First, the good news: Big hardware companies (Cisco Systems, Dell, Hewlett-Packard, IBM), key software companies (Red Hat, Canonical, SUSE) and big service providers (AT&T, Rackspace) are backing OpenStack. Plus, nearly two dozen companies are investing a combined $4 million to $5 million annually to support the OpenStack Foundation — an organization designed to promote and coordinate OpenStack developments.

Seeking Trained OpenStack Experts

But like any emerging market, OpenStack will need trained IT professionals to expand and thrive.

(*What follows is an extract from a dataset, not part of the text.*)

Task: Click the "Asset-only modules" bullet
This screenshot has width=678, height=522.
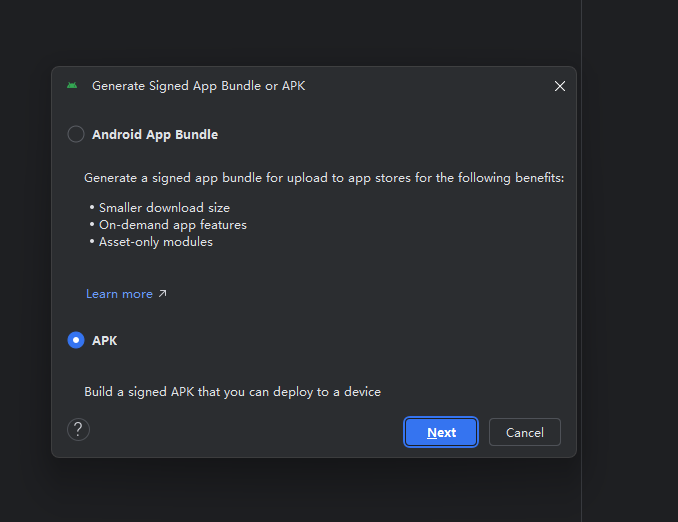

Just ask Boris Renski, co-founder and CMO at Mirantis, one of the top IT consulting firms focused on OpenStack.

Mirantis is a 10-year-old firm that has offshore software developers. The company gradually focused more and more on applications infrastructure and then about 18 months ago shifted its focus almost exclusively to OpenStack. Mirantis has consulted with Cisco Systems, Rackspace and numerous other companies in the OpenStack arena. Roughly 50 of the company’s 250 employees are OpenStack experts.

Renski says Mirantis can use plenty of additional OpenStack professionals — but OpenStack talent is hard to find.

“Any OpenStack professional right now is a hot commodity,” said Renski. “We need to breed our own talent. We’re also seeing a ridiculous amount of turnover in the OpenStack community right now as companies seek OpenStack talent.”

Mirantis is helping to solve the problem. The company hosted OpenStack training at last week’s OpenStack Design Summit and Conference in San Francisco. The training, Renski said, was sold out. Among the hot topics: OpenStack vs. VMware use case scenarios. Rackspace also offers OpenStack training, he added.

Longer term, Renski sees an opportunity for someone — perhaps the OpenStack Foundation — t0 step up and offer an OpenStack certification. He concedes it “might be a little early” for such a certification, but Renski expects certification chatter to potentially emerge during OpenStack Foundation meetings in the summer or fall of 2012.